*** Exercise materials ***
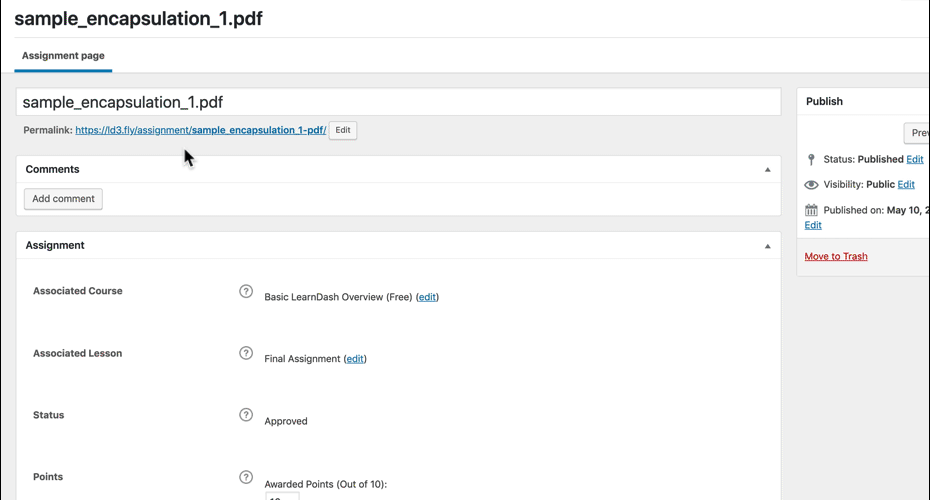
Task: Click the visibility eye icon in Publish
Action: point(811,185)
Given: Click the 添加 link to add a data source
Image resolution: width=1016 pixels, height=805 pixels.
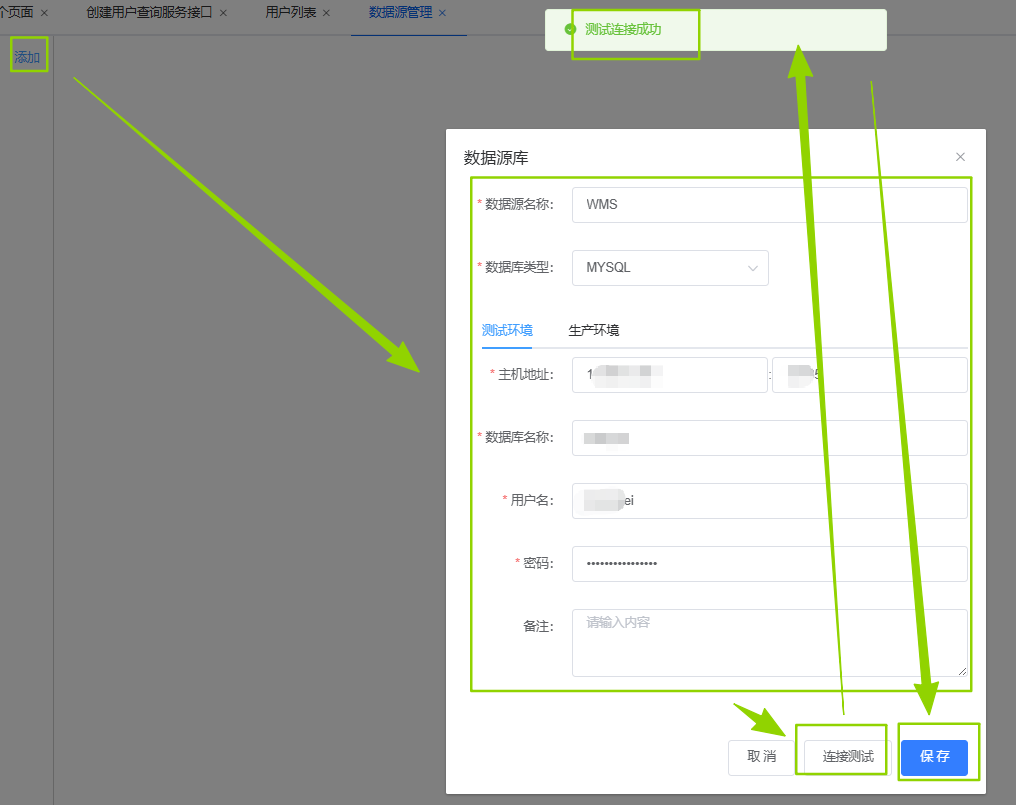Looking at the screenshot, I should 27,58.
***
» **Exercise**
Give the data from the line containing "Given: Click the 添加 link to add a data source" through the end as a two-column CSV with the headers text and answer, one row for each text and its answer, each value in a single quoted field with line breaks replaced by spaces. Leave the pictures out.

» **Task output**
text,answer
"Given: Click the 添加 link to add a data source Image resolution: width=1016 pixels, height=805 pixels.","Looking at the screenshot, I should 27,58."